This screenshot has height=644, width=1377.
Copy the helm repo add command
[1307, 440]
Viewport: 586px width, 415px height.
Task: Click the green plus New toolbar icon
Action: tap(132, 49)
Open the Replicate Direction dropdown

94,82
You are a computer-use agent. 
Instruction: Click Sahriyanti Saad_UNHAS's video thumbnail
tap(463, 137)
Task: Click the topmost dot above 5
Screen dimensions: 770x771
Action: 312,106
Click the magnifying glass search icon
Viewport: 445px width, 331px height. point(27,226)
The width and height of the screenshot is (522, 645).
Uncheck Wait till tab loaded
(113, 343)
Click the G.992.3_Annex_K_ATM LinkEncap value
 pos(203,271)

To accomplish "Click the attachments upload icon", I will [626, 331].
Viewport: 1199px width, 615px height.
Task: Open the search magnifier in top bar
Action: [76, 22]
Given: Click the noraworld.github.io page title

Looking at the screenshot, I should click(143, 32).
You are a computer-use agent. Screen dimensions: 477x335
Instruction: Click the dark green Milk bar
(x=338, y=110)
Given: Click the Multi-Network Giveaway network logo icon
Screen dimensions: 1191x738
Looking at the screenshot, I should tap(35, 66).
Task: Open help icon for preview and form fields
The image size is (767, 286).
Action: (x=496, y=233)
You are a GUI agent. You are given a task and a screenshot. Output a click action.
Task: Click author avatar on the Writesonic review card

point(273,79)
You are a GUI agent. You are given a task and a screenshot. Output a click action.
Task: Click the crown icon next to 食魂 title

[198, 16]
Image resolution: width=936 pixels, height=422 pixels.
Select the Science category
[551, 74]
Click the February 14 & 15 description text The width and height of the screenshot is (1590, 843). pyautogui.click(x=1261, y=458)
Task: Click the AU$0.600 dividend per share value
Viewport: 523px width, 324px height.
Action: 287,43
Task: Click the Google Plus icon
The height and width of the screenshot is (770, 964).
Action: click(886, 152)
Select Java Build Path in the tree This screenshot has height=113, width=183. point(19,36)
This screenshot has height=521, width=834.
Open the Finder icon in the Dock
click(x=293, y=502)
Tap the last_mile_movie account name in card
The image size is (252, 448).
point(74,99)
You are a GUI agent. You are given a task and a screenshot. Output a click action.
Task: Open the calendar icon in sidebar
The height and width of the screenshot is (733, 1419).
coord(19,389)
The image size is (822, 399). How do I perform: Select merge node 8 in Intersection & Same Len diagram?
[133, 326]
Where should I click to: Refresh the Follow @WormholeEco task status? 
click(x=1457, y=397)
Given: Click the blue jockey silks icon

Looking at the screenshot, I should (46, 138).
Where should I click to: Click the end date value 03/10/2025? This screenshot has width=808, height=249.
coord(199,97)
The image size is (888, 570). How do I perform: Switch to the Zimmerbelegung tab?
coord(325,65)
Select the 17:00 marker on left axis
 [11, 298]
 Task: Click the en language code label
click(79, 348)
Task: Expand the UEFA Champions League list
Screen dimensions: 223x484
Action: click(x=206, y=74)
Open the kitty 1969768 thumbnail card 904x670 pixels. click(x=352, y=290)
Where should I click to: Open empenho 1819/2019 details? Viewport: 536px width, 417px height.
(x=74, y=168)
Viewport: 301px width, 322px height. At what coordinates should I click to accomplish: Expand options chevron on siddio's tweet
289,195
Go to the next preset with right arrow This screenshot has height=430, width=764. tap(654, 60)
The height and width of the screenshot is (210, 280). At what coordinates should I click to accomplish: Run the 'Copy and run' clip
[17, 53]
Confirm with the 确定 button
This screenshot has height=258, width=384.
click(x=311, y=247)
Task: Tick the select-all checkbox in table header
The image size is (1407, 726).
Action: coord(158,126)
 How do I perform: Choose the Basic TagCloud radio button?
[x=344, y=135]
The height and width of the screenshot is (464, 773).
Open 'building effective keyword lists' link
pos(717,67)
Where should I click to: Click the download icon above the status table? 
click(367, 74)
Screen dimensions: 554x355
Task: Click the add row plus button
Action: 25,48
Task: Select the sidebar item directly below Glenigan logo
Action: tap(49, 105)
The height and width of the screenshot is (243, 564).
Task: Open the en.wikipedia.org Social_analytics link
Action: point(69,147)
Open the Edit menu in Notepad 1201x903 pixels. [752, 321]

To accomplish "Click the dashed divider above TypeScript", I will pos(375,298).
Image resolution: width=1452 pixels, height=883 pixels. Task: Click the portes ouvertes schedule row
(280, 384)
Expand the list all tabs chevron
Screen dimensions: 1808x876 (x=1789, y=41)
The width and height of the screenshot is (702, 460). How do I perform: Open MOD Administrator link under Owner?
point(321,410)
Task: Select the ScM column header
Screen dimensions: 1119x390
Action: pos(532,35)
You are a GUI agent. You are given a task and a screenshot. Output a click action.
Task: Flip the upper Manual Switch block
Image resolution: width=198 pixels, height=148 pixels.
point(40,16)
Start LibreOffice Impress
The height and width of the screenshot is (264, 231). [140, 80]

******************************

# [Your goal]
Write out the records in full, exactly as they appear above.

# [Task answer]
This screenshot has height=644, width=1377.
Copy the helm repo add command
[1307, 440]
Viewport: 586px width, 415px height.
Task: Click the green plus New toolbar icon
Action: tap(132, 49)
Open the Replicate Direction dropdown

94,82
You are a computer-use agent. 
Instruction: Click Sahriyanti Saad_UNHAS's video thumbnail
tap(463, 137)
Task: Click the topmost dot above 5
Screen dimensions: 770x771
Action: 312,106
Click the magnifying glass search icon
Viewport: 445px width, 331px height. point(27,226)
The width and height of the screenshot is (522, 645).
Uncheck Wait till tab loaded
(113, 343)
Click the G.992.3_Annex_K_ATM LinkEncap value
 pos(203,271)

To accomplish "Click the attachments upload icon", I will [626, 331].
Viewport: 1199px width, 615px height.
Task: Open the search magnifier in top bar
Action: [76, 22]
Given: Click the noraworld.github.io page title

Looking at the screenshot, I should click(143, 32).
You are a computer-use agent. Screen dimensions: 477x335
Instruction: Click the dark green Milk bar
(x=338, y=110)
Given: Click the Multi-Network Giveaway network logo icon
Screen dimensions: 1191x738
Looking at the screenshot, I should tap(35, 66).
Task: Open help icon for preview and form fields
The image size is (767, 286).
Action: (x=496, y=233)
You are a GUI agent. You are given a task and a screenshot. Output a click action.
Task: Click author avatar on the Writesonic review card

point(273,79)
You are a GUI agent. You are given a task and a screenshot. Output a click action.
Task: Click the crown icon next to 食魂 title

[198, 16]
Image resolution: width=936 pixels, height=422 pixels.
Select the Science category
[551, 74]
Click the February 14 & 15 description text The width and height of the screenshot is (1590, 843). pyautogui.click(x=1261, y=458)
Task: Click the AU$0.600 dividend per share value
Viewport: 523px width, 324px height.
Action: 287,43
Task: Click the Google Plus icon
The height and width of the screenshot is (770, 964).
Action: click(886, 152)
Select Java Build Path in the tree This screenshot has height=113, width=183. point(19,36)
This screenshot has height=521, width=834.
Open the Finder icon in the Dock
click(x=293, y=502)
Tap the last_mile_movie account name in card
The image size is (252, 448).
point(74,99)
You are a GUI agent. You are given a task and a screenshot. Output a click action.
Task: Open the calendar icon in sidebar
The height and width of the screenshot is (733, 1419).
coord(19,389)
The image size is (822, 399). How do I perform: Select merge node 8 in Intersection & Same Len diagram?
[133, 326]
Where should I click to: Refresh the Follow @WormholeEco task status? 
click(x=1457, y=397)
Given: Click the blue jockey silks icon

Looking at the screenshot, I should (46, 138).
Where should I click to: Click the end date value 03/10/2025? This screenshot has width=808, height=249.
coord(199,97)
The image size is (888, 570). How do I perform: Switch to the Zimmerbelegung tab?
coord(325,65)
Select the 17:00 marker on left axis
 [11, 298]
 Task: Click the en language code label
click(79, 348)
Task: Expand the UEFA Champions League list
Screen dimensions: 223x484
Action: click(x=206, y=74)
Open the kitty 1969768 thumbnail card 904x670 pixels. click(x=352, y=290)
Where should I click to: Open empenho 1819/2019 details? Viewport: 536px width, 417px height.
(x=74, y=168)
Viewport: 301px width, 322px height. At what coordinates should I click to accomplish: Expand options chevron on siddio's tweet
289,195
Go to the next preset with right arrow This screenshot has height=430, width=764. tap(654, 60)
The height and width of the screenshot is (210, 280). At what coordinates should I click to accomplish: Run the 'Copy and run' clip
[17, 53]
Confirm with the 确定 button
This screenshot has height=258, width=384.
click(x=311, y=247)
Task: Tick the select-all checkbox in table header
The image size is (1407, 726).
Action: coord(158,126)
 How do I perform: Choose the Basic TagCloud radio button?
[x=344, y=135]
The height and width of the screenshot is (464, 773).
Open 'building effective keyword lists' link
pos(717,67)
Where should I click to: Click the download icon above the status table? 
click(367, 74)
Screen dimensions: 554x355
Task: Click the add row plus button
Action: 25,48
Task: Select the sidebar item directly below Glenigan logo
Action: tap(49, 105)
The height and width of the screenshot is (243, 564).
Task: Open the en.wikipedia.org Social_analytics link
Action: point(69,147)
Open the Edit menu in Notepad 1201x903 pixels. [752, 321]

To accomplish "Click the dashed divider above TypeScript", I will pos(375,298).
Image resolution: width=1452 pixels, height=883 pixels. Task: Click the portes ouvertes schedule row
(280, 384)
Expand the list all tabs chevron
Screen dimensions: 1808x876 (x=1789, y=41)
The width and height of the screenshot is (702, 460). How do I perform: Open MOD Administrator link under Owner?
point(321,410)
Task: Select the ScM column header
Screen dimensions: 1119x390
Action: pos(532,35)
You are a GUI agent. You are given a task and a screenshot. Output a click action.
Task: Flip the upper Manual Switch block
Image resolution: width=198 pixels, height=148 pixels.
point(40,16)
Start LibreOffice Impress
The height and width of the screenshot is (264, 231). [140, 80]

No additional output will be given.